# Excerpt provided
═══
Al Jazeera, the Qatari-owned news channel for which Dahdouh works, said the journalist’s family was killed in an Israeli strike on the Nuseirat refugee camp. The Israeli military said it was “checking on” the reports.
“He reported on that strike earlier, without knowing that some family members were among the dead in that Israeli bombing,” Wajd Waqfi, Al Jazeera Arabic’s senior White House correspondent, said in a post on the social media platform X.
The Al Jazeera Media Network said in a statement that the network “strongly condemns the indiscriminate targeting and killing of innocent civilians in Gaza, which has led to the loss of Wael Al-Dahdouh’s family and countless others.”
The Washington Post could not independently verify the source of the strike.
On Wednesday, Al Jazeera broadcast video of Dahdouh in his press vest walking through the halls of the al-Aqsa Martyrs Hospital, blinking back tears and flanked by other members of the press who held and guided him. He was brought to a tent filled with body bags, including those of his son. In the footage, he looks down, throws up his arms and crouches down to embrace the dead body of his son Mahmoud.
“You take your revenge by killing our kids?” Dahdouh said, weeping and touching the face of his son, in a video published by Al Jazeera. His son wanted to be a journalist like his father, the outlet reported.
Other images and footage showed him holding up the body of his 7-year-old daughter, Sham, whose face was bloodied.
Some of Dahdouh’s other family members are being treated in the hospital, Al Jazeera reported, adding that his son Yehia underwent an emergency procedure in a hospital corridor.
═══
# Dataset content
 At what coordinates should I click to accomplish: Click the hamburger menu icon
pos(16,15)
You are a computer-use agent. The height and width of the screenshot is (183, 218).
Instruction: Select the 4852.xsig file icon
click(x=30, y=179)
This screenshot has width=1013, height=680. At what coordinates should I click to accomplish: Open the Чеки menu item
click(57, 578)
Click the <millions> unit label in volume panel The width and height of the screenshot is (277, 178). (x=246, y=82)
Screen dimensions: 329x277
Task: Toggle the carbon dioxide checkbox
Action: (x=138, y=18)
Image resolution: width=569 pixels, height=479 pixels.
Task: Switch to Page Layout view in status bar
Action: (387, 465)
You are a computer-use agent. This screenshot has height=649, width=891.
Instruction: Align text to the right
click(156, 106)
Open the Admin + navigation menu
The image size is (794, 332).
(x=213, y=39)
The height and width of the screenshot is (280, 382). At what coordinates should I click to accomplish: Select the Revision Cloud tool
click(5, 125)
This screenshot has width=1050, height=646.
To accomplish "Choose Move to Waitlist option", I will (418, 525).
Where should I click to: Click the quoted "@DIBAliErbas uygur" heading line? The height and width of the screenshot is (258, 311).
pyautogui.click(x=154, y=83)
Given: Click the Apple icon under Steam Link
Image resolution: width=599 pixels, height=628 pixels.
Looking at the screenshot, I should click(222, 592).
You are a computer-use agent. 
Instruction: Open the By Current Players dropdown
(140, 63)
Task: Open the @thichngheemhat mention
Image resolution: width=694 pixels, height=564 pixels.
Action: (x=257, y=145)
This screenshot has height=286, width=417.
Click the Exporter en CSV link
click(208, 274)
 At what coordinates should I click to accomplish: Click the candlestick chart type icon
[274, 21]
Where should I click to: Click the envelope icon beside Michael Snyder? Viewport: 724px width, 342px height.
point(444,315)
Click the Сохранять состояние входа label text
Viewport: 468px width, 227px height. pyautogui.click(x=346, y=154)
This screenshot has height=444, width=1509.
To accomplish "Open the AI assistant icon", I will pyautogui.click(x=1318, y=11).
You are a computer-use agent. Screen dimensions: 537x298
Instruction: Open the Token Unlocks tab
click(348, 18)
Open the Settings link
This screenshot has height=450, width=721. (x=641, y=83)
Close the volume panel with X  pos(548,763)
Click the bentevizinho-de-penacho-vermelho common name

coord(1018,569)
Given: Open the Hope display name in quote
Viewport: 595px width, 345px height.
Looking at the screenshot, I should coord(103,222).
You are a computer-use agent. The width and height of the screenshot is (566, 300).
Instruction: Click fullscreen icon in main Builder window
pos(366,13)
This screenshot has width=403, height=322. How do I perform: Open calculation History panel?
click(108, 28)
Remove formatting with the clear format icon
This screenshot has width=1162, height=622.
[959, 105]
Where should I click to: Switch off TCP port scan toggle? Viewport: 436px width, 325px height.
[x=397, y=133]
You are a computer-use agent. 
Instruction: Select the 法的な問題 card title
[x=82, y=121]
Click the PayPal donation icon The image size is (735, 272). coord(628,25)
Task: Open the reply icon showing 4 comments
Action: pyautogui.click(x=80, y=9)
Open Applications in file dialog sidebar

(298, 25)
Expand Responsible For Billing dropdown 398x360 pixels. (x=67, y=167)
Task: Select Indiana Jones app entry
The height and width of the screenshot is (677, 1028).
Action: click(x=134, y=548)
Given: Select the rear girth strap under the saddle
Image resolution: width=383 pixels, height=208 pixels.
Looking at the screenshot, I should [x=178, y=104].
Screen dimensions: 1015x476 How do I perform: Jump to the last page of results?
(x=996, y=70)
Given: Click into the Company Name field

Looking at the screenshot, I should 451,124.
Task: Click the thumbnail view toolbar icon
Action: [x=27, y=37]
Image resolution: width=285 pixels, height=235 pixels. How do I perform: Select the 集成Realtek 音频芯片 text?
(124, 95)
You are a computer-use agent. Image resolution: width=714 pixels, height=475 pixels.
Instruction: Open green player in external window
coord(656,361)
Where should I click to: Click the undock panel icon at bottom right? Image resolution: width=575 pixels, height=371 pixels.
═══
# What needs to be done
Rewrite the stretch of the news report about Wael Al-Dahdouh from "On Wednesday, Al" through "his son Mahmoud.", putting "protective vest" in place of "press vest".

# Your response
On Wednesday, Al Jazeera broadcast video of Dahdouh in his protective vest walking through the halls of the al-Aqsa Martyrs Hospital, blinking back tears and flanked by other members of the press who held and guided him. He was brought to a tent filled with body bags, including those of his son. In the footage, he looks down, throws up his arms and crouches down to embrace the dead body of his son Mahmoud.